Emma Bolger (born 5 January 1996 in Dublin) is an Irish actress who first gained notability as a child actress in the role of Ariel in the Jim Sheridan film In America.

Career 
At the age of seven, in 2002, Bolger became known for her role in Jim Sheridan's autobiographical movie In America, in which she starred with her older sister Sarah. Emma, having already won a part in the film, urged the director, Jim Sheridan, to take a look at her sister. She played Ariel, mischievous daughter of poor Irish immigrants who land in New York City in the 1980s.

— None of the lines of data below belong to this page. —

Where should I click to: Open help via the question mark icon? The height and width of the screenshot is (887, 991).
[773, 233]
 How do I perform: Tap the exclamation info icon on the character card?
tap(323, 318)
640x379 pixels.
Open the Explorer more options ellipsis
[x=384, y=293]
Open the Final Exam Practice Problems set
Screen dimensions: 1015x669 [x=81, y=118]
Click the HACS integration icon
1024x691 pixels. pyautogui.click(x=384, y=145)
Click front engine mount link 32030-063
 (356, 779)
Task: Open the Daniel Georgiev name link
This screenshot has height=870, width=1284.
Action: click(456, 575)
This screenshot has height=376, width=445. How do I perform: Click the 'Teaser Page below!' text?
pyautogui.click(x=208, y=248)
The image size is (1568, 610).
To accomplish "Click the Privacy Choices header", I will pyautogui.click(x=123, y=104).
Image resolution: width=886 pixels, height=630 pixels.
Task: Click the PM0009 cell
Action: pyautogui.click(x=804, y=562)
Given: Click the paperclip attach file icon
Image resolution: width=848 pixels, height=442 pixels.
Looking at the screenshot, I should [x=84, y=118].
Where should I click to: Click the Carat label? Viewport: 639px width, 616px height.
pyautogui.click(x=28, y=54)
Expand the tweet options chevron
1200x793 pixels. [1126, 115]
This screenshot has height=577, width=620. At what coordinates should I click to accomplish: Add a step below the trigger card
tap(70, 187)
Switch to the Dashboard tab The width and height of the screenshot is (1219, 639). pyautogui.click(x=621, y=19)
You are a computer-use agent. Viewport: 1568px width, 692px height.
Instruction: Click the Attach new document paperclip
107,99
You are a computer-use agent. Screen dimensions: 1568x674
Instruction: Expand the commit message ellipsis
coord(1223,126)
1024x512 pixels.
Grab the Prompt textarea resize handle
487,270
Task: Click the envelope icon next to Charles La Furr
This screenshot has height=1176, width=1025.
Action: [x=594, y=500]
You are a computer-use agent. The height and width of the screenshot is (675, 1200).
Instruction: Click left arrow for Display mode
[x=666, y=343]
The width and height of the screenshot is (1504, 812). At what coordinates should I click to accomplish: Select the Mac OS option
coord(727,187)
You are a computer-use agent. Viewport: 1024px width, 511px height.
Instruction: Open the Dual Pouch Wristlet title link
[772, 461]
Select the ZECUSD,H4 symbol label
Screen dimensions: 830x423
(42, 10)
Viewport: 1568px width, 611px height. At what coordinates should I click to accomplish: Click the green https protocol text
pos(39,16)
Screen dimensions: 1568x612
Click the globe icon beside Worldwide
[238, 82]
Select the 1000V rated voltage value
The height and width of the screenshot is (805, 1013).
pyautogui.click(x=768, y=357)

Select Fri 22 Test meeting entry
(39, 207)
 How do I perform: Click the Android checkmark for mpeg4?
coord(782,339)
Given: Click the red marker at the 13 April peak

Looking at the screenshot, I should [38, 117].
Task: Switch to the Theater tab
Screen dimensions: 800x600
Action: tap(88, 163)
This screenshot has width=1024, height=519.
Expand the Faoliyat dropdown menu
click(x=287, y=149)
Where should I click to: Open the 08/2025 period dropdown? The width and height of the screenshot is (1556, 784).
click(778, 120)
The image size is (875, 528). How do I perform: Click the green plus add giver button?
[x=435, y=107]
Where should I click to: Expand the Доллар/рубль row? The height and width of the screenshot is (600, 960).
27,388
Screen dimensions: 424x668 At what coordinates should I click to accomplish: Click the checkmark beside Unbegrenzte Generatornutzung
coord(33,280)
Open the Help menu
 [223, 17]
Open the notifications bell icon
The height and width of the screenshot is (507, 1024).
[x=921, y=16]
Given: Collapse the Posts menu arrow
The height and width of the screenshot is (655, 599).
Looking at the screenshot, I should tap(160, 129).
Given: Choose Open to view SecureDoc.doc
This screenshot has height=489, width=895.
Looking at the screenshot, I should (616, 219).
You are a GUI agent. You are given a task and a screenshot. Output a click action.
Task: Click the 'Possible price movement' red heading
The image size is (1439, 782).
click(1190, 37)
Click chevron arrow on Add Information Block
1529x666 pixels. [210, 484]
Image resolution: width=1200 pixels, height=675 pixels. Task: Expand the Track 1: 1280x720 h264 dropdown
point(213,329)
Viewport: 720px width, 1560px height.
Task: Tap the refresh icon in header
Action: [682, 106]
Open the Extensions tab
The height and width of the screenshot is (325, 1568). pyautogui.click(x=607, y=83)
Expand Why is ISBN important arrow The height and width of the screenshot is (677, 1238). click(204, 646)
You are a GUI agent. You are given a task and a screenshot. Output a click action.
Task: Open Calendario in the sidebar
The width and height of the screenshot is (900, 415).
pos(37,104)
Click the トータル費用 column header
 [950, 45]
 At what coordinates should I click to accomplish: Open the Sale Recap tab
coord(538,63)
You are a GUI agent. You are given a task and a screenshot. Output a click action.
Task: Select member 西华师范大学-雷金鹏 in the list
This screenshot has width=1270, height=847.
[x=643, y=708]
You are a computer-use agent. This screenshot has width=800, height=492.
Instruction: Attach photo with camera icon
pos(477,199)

For her role in the film Emma was awarded a Young Artist Award for Best Performance in a Feature Film – Young Actress Age Ten or Younger. and won Iowa Film Critics Award for Best Supporting Actress. She also received nominations for Chicago Film Critics Awards for Most Promising Performer, Broadcast Film Critics Association Awards for Best Young Actor/Actress, Gold Derby Film Awards for Breakthrough Performance,Satellite Awards for Actress in a Supporting Role, Drama,
and others. She was also nominated for Screen Actors Guild Award for Outstanding Performance by a Cast in a Motion Picture, with Laura Weinert writing that "Emma Bolger brings a startling freshness and lack of self-consciousness. We are continually surprised by the truth in her performance-she is never cloying, never too cute for the film's own good".. 
 
She later starred as title character in the 2005 film Heidi, based on  classic children's story, alongside Max Von Sydow as Grandfather and Diana Rigg as Grandmamma.  Bolger played Heidi, young orphan rejected by a cruel aunt and sent from the city to live with her grandfather in the Swiss Alps. Bolger went for an audition in London and few days later learned that she got part in the film. During the shooting of the film she was accompanied by her mother, Muriel, and a Welsh tutor. Andrea Beach in the review for Common Sense Media wrote that "Emma Bolger as Heidi is engaging and her performance is fine for someone so young". Stella Papamichael in her review for BBC called her performance "spirited".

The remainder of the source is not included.